WebMD uses a similar tactic of crowdsourcing to produce maps that show the severity of the cold and flu in regions across the country. According to the website, Sonoma County was reporting moderate to severe cold and flu symptoms at the end of last week. Lake and Napa counties reported similar levels. Meanwhile, the malaise in neighboring Mendocino County was only mild to moderate.

Taking all of those together, Hinton gets a good hunch about where there will be inventory needs.

"For everything to go right, it takes a lot of things to fall into place," Hinton said.

Beyond making sure the store shelves are stocked, the data is also used in long-range forecasting, which is important in a business where it can take several years for farmers to grow the plants Traditional Medicinals uses in its teas.

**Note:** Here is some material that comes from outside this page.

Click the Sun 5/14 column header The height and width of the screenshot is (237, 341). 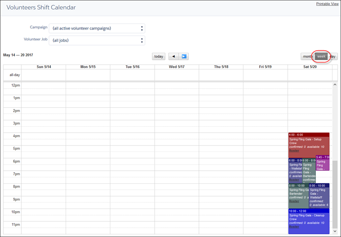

"We give a five-year forecast to our growers," Kellison said. "If all we did was buy peppermint or chamomile on the spot market, we'd be fine."

With a company growing as quickly as Traditional Medicinals, predicting can be tricky. The company buys double the amount of herbs that it did six years ago, and the size of the company and number of employees has doubled in the last five years, Kellison said.

The company now has 165 employees, primarily in Sonoma County.

The growth has more to do with consumers' growing interest in healthy living than changes at the company, Kellison said. The biggest change he's made in recent years is to get the product onto the shelves in more mainstream stores.

In a period of four years, Traditional Medicinals expanded its accounts from 20,000 stores to 50,000 stores.

Kellison thinks the sales will continue to grow as consumers increasingly flock to health foods and drinks.

"I think we're a $250 million company doing $50 million in sales," Kellison said. "The demand was there. We needed to make them available."